Vendredi 9 avril 2021
Sous un ciel déserté par les chants des oiseaux et les rêves des enfants au milieu du cimetière bombardé d'Iversky, un ange sombre mordoré de cicatrices veille sur une sépulture martyrisée, offrant aux vivants la force d'une épée que le feu ukrainien n'a pas su fondre dans les larmes et le sang, bien au contraire....
A l'horizon où résonne l'écho des armes, au delà du squelette de l'église Saint Iver aux murs griffés par 7 années de bombardements mais toujours debouts, se pressent depuis un mois de nouvelles nuées sombres chargées de haine et d'acier.
Si l'ange pouvait parler...
il nous raconterait sûrement les grêles d'acier venues faucher les offrandes de fleurs, éclabousser de sang et de larmes les vitraux éclairant les prières des vivants et réveiller les âmes endormies,
Il se souviendrait en tremblant des bombardements et des combats profanateurs, des blessés couvrant les explosions avant que de rejoindre cette foule silencieuse et souterraine que la Camarde réveille dans l'au-delà pour une deuxième danse macabre.
Il crierait le traumatisme de ces pluies de phosphore apportant l'enfer dans ce sanctuaire où pourtant des croyants chantent le Paradis, et que les oiseaux peinenr à regagner tant les arbres à l'entour n'y sont plus que fantômes calcinés.

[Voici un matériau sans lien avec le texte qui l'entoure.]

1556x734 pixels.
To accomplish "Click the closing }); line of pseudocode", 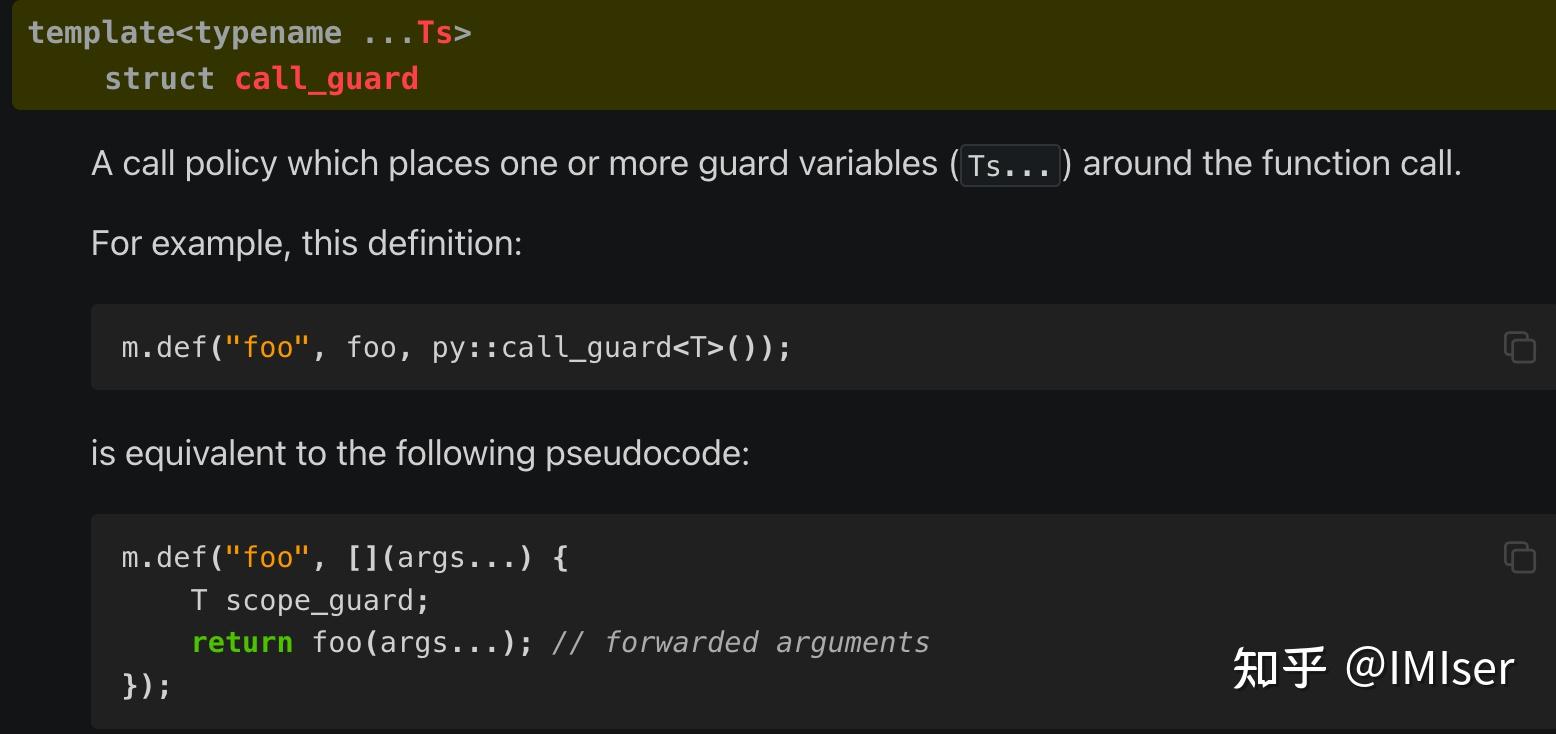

Il chanterait avec les fidèles qui malgré le danger continuent plusieurs fois par semaine d'apporter la foi et l'espérance dans ce lieu sacré, ainsi que les rêves des enfants dans les caves à l'entour réfugiés.
Mais les lèvres de pierre restent closes, car finalement, dans ce décor dantesque d'une "divine comédie" où se joue la tragédie humaine, seul le silence peut décrire avec justesse la souffrance du Donbass.